PAGE EXTRACT:
-=-=-=-=-

Growing Cannabis Could Lead To More Air Pollution
This segment is part of The State of Science, a series featuring science stories from public radio stations across the United States. This story, by Michael Elizabeth Sakas, originally appeared on Colorado Public Radio.
Between water and electricity, Colorado’s legal cannabis industry already has a big environmental footprint. But what about Front Range air quality? Could the plant itself be contributing to air pollution?
No, it’s not the pot smoke. Colorado Department of Public Health and Environment is conducting a study of terpenes, the organic compounds that make the cannabis plant smell so strong.
Terpenes are classified as volatile organic compounds. Many consumer products release VOCs, like acetone in nail polish remover and butanal from barbecues and stoves. VOCs from terpenes are harmless until they combine with combustion gases to create ozone.
That’s why the state is studying marijuana emissions—it’s about where it’s grown. Unlike other VOC-emitting crops, like lavender, cannabis is often cultivated in greenhouses in the industrial areas of cities, near highways and lots of cars.

-=-=-=-=-

COLLECTED DATA:
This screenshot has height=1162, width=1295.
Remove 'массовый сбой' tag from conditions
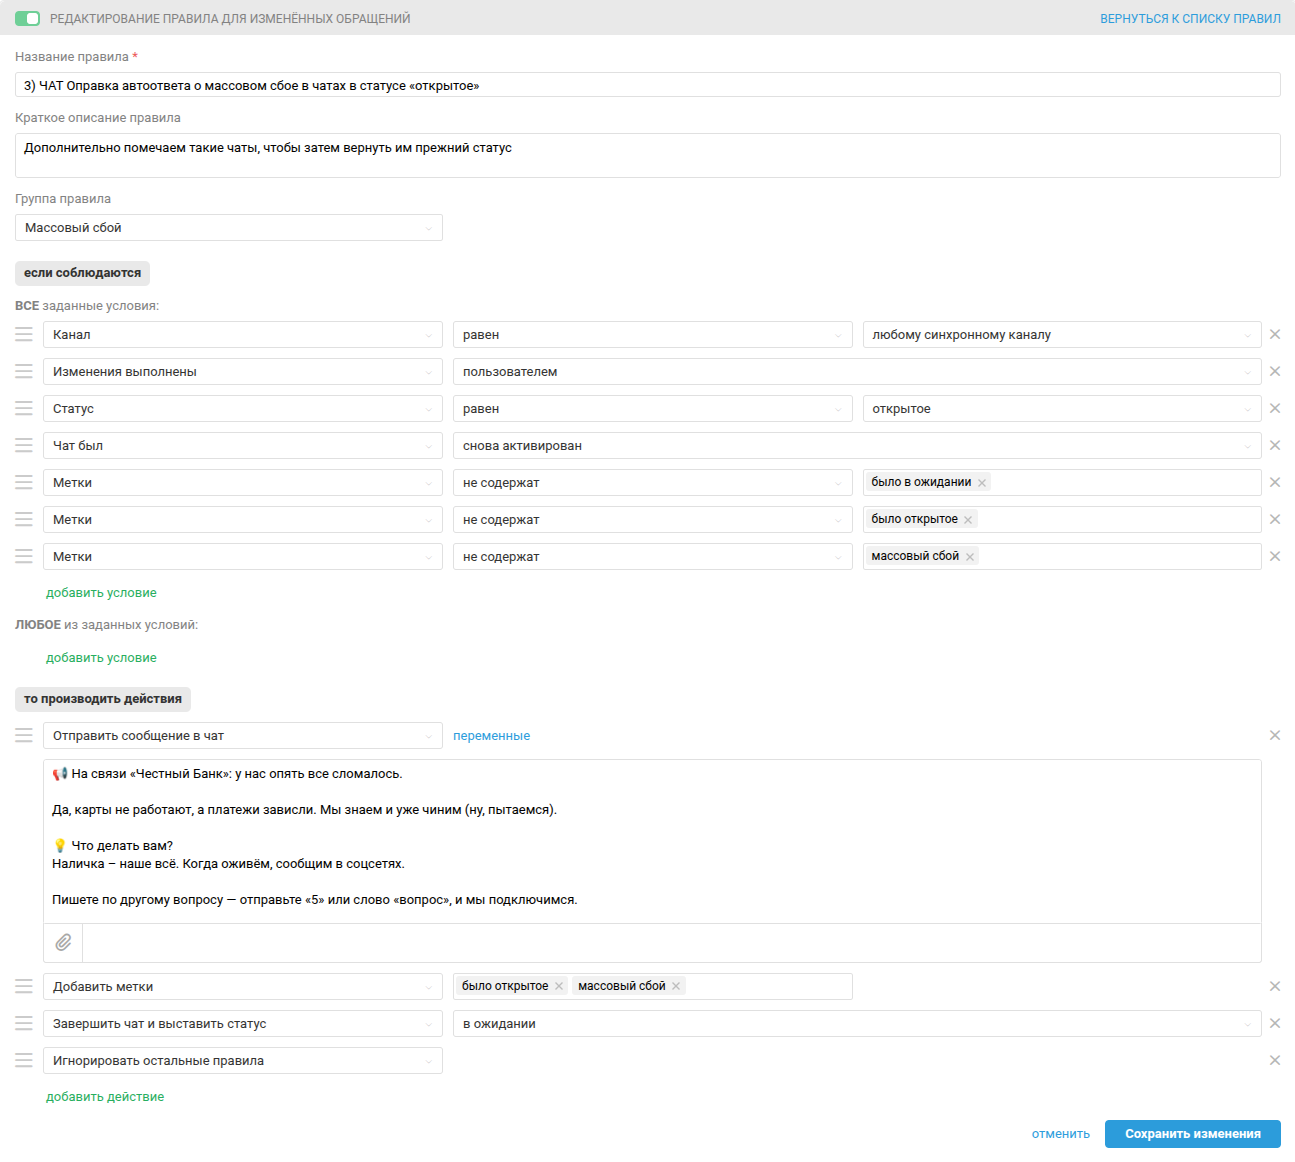pyautogui.click(x=969, y=557)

-=-=-=-=-

INSTRUCTIONS FOR THE TASK: Retype the article on cannabis growing and air pollution in full, word for word. The lines above are separate from the article and have nothing to do with it.

ANSWER TO THE TASK:
Growing Cannabis Could Lead To More Air Pollution
This segment is part of The State of Science, a series featuring science stories from public radio stations across the United States. This story, by Michael Elizabeth Sakas, originally appeared on Colorado Public Radio.
Between water and electricity, Colorado’s legal cannabis industry already has a big environmental footprint. But what about Front Range air quality? Could the plant itself be contributing to air pollution?
No, it’s not the pot smoke. Colorado Department of Public Health and Environment is conducting a study of terpenes, the organic compounds that make the cannabis plant smell so strong.
Terpenes are classified as volatile organic compounds. Many consumer products release VOCs, like acetone in nail polish remover and butanal from barbecues and stoves. VOCs from terpenes are harmless until they combine with combustion gases to create ozone.
That’s why the state is studying marijuana emissions—it’s about where it’s grown. Unlike other VOC-emitting crops, like lavender, cannabis is often cultivated in greenhouses in the industrial areas of cities, near highways and lots of cars.